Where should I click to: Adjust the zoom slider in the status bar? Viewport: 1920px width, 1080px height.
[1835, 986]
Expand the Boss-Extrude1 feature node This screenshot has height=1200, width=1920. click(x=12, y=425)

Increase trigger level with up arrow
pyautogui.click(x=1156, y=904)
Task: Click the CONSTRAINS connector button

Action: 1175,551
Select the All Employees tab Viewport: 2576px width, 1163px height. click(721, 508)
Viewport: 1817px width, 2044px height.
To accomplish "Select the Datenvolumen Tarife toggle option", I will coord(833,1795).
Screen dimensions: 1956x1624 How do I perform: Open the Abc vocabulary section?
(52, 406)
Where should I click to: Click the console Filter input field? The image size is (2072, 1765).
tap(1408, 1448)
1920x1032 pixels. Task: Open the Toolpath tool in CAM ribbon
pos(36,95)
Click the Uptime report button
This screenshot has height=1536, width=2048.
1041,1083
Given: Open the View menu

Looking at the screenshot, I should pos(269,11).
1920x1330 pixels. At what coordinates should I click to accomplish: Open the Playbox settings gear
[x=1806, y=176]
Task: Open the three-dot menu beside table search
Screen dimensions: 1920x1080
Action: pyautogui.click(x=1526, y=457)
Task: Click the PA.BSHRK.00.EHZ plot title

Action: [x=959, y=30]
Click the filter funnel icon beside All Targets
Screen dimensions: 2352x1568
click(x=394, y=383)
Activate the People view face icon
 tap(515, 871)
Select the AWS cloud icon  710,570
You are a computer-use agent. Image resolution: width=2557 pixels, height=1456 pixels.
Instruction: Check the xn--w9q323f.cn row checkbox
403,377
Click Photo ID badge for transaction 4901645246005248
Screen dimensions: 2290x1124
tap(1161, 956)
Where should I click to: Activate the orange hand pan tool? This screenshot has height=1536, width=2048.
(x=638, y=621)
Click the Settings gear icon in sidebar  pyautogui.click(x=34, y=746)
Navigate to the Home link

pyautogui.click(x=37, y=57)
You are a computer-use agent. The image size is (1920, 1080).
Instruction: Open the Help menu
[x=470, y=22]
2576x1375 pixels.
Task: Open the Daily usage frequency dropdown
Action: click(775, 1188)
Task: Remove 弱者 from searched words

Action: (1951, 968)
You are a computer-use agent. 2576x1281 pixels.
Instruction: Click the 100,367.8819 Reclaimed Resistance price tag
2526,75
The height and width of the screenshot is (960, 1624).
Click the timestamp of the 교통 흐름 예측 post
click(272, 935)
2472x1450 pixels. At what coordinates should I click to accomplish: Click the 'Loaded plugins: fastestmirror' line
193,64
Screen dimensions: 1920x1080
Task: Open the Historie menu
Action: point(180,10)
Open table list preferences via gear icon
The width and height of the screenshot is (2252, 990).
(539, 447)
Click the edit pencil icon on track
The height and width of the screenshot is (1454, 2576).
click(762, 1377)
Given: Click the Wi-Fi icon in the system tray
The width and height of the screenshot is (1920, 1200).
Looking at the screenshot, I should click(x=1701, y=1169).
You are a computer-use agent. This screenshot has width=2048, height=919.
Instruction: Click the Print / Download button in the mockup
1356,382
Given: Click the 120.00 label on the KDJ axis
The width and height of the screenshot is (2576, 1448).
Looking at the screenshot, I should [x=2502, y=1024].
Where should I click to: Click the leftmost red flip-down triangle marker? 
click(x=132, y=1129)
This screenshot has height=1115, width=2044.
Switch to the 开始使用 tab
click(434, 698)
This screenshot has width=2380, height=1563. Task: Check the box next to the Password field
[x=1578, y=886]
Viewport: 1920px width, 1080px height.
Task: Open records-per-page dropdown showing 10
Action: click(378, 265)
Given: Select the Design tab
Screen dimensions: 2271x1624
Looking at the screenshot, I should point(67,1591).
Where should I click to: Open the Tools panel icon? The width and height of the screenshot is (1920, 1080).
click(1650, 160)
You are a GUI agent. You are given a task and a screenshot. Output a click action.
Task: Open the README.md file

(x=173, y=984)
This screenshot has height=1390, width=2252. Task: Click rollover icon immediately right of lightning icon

****************

# Problem to solve
An exact copy of the listing above is needed, so write it out again.

# Task response
Where should I click to: Adjust the zoom slider in the status bar? Viewport: 1920px width, 1080px height.
[1835, 986]
Expand the Boss-Extrude1 feature node This screenshot has height=1200, width=1920. click(x=12, y=425)

Increase trigger level with up arrow
pyautogui.click(x=1156, y=904)
Task: Click the CONSTRAINS connector button

Action: 1175,551
Select the All Employees tab Viewport: 2576px width, 1163px height. click(721, 508)
Viewport: 1817px width, 2044px height.
To accomplish "Select the Datenvolumen Tarife toggle option", I will coord(833,1795).
Screen dimensions: 1956x1624 How do I perform: Open the Abc vocabulary section?
(52, 406)
Where should I click to: Click the console Filter input field? The image size is (2072, 1765).
tap(1408, 1448)
1920x1032 pixels. Task: Open the Toolpath tool in CAM ribbon
pos(36,95)
Click the Uptime report button
This screenshot has height=1536, width=2048.
1041,1083
Given: Open the View menu

Looking at the screenshot, I should pos(269,11).
1920x1330 pixels. At what coordinates should I click to accomplish: Open the Playbox settings gear
[x=1806, y=176]
Task: Open the three-dot menu beside table search
Screen dimensions: 1920x1080
Action: pyautogui.click(x=1526, y=457)
Task: Click the PA.BSHRK.00.EHZ plot title

Action: [x=959, y=30]
Click the filter funnel icon beside All Targets
Screen dimensions: 2352x1568
click(x=394, y=383)
Activate the People view face icon
 tap(515, 871)
Select the AWS cloud icon  710,570
You are a computer-use agent. Image resolution: width=2557 pixels, height=1456 pixels.
Instruction: Check the xn--w9q323f.cn row checkbox
403,377
Click Photo ID badge for transaction 4901645246005248
Screen dimensions: 2290x1124
tap(1161, 956)
Where should I click to: Activate the orange hand pan tool? This screenshot has height=1536, width=2048.
(x=638, y=621)
Click the Settings gear icon in sidebar  pyautogui.click(x=34, y=746)
Navigate to the Home link

pyautogui.click(x=37, y=57)
You are a computer-use agent. The image size is (1920, 1080).
Instruction: Open the Help menu
[x=470, y=22]
2576x1375 pixels.
Task: Open the Daily usage frequency dropdown
Action: click(775, 1188)
Task: Remove 弱者 from searched words

Action: (1951, 968)
You are a computer-use agent. 2576x1281 pixels.
Instruction: Click the 100,367.8819 Reclaimed Resistance price tag
2526,75
The height and width of the screenshot is (960, 1624).
Click the timestamp of the 교통 흐름 예측 post
click(272, 935)
2472x1450 pixels. At what coordinates should I click to accomplish: Click the 'Loaded plugins: fastestmirror' line
193,64
Screen dimensions: 1920x1080
Task: Open the Historie menu
Action: point(180,10)
Open table list preferences via gear icon
The width and height of the screenshot is (2252, 990).
(539, 447)
Click the edit pencil icon on track
The height and width of the screenshot is (1454, 2576).
click(762, 1377)
Given: Click the Wi-Fi icon in the system tray
The width and height of the screenshot is (1920, 1200).
Looking at the screenshot, I should click(x=1701, y=1169).
You are a computer-use agent. This screenshot has width=2048, height=919.
Instruction: Click the Print / Download button in the mockup
1356,382
Given: Click the 120.00 label on the KDJ axis
The width and height of the screenshot is (2576, 1448).
Looking at the screenshot, I should [x=2502, y=1024].
Where should I click to: Click the leftmost red flip-down triangle marker? 
click(x=132, y=1129)
This screenshot has height=1115, width=2044.
Switch to the 开始使用 tab
click(434, 698)
This screenshot has width=2380, height=1563. Task: Check the box next to the Password field
[x=1578, y=886]
Viewport: 1920px width, 1080px height.
Task: Open records-per-page dropdown showing 10
Action: click(378, 265)
Given: Select the Design tab
Screen dimensions: 2271x1624
Looking at the screenshot, I should point(67,1591).
Where should I click to: Open the Tools panel icon? The width and height of the screenshot is (1920, 1080).
click(1650, 160)
You are a GUI agent. You are given a task and a screenshot. Output a click action.
Task: Open the README.md file

(x=173, y=984)
This screenshot has height=1390, width=2252. Task: Click rollover icon immediately right of lightning icon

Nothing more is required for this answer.